Batman: The Killing Joke (1988) – Alan Moore/Brian Bolland

I’ll start off with this: The Killing Joke is not for kids, and even teenagers should be discretionary. This is mature material..heck, the back of my copy even says “SUGGESTED FOR MATURE READERS”. You’ve been warned.

Also, I should note that I read the new re-colored Deluxe Edition. Same panels, different colors than the original.

The Killing Joke is short but far from sweet – in fact, it’s actually pretty disturbing. This graphic novel is more a story of the Joker than of Batman, giving us a glimpse into the back story of the character. The evolution of a failed comedian into a crazed madman are presented as flashbacks throughout. These flashbacks are presented in black and white with an occasional item colored in, which is fantastic: when the big first reveal of the newly-created Joker appears, the contrast of the stark black and white to the vividly green hair, red lips, and pale white face sends a chill up my spine.

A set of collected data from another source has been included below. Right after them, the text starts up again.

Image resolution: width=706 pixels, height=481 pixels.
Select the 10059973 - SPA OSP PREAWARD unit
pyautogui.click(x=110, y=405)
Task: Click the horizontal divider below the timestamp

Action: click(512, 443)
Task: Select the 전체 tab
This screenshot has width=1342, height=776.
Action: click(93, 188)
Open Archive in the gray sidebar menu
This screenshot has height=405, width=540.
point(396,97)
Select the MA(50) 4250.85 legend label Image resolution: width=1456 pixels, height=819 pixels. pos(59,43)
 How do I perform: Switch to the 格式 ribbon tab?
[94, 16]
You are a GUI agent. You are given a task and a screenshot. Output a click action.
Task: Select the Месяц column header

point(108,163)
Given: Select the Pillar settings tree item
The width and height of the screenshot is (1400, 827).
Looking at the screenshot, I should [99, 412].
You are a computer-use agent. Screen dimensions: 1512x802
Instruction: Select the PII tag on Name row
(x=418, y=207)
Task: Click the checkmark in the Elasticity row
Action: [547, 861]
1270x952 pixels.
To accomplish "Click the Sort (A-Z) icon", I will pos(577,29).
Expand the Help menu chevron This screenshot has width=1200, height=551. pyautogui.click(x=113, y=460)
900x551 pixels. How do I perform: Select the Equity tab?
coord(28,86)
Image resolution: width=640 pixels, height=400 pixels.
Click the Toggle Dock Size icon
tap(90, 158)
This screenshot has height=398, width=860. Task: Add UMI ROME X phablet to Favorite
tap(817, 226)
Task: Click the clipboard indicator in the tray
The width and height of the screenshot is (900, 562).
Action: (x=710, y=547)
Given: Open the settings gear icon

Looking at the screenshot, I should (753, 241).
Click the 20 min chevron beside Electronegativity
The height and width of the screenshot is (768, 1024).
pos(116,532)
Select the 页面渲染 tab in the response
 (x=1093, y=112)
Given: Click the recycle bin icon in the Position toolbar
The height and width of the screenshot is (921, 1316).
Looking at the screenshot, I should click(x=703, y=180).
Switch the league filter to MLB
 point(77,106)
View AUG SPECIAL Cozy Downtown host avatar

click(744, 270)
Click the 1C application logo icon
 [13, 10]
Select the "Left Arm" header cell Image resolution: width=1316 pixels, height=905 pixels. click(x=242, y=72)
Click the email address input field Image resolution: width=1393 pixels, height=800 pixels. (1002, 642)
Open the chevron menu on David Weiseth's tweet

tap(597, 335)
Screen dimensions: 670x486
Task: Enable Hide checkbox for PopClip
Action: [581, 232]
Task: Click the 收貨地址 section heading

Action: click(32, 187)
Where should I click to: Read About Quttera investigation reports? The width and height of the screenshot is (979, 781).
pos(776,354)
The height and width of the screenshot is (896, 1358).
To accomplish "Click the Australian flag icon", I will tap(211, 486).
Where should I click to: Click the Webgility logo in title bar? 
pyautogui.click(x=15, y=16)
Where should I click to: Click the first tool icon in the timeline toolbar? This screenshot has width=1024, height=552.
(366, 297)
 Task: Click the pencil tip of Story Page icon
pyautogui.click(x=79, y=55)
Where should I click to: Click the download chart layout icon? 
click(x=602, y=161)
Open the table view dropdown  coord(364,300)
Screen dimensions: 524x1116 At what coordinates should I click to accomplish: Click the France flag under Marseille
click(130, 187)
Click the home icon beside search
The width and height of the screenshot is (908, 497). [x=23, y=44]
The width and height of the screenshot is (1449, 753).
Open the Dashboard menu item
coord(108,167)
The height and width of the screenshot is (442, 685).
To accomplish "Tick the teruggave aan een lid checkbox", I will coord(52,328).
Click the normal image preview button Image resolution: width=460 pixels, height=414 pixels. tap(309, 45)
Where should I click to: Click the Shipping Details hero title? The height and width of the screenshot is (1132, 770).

In fact, I would say that the artwork/coloring of The Killing Joke is the best part. I haven’t read the original from the 1980s with the different colors, but a comparison can be found here. Just based on those quick comparisons, I must say that the recolored edition looks so much better than the original; for me, the colors seem more realistic, and making the flashback sections primarily black and white helps to better follow what is and isn’t “present-day”.

All of that being said, though, the story is pretty interesting as well. The story revolves around the Joker trying to make Commissioner Gordon go insane. Why? Because he’s the Joker and that’s the kind of thing he does. Christopher Nolan actually gave Heath Ledger a copy of The Killing Joke as a reference for the character before filming The Dark Knight. Some men just want to watch the world burn – this graphic novel definitely shows that the Joker is one of those men.

The Killing Joke, as mentioned, is disturbing, but it’s interesting and compelling all the same. Though it explores the origin of the Joker, easily the most famous Batman villain of all time, it also explores the relationship between the Joker and Batman. In fact, it starts with Batman visiting the Joker’s cell in Arkham Asylum to talk about their relationship – about how they’re probably on a path to killing each other, a sentiment that is echoed in Nolan’s The Dark Knight when the Joker says, “I think you and I are destined to do this forever.” It’s a combination of the artwork, the Joker’s origin story, and this relationship between Joker and Batman that makes The Killing Joke such a great Batman graphic novel.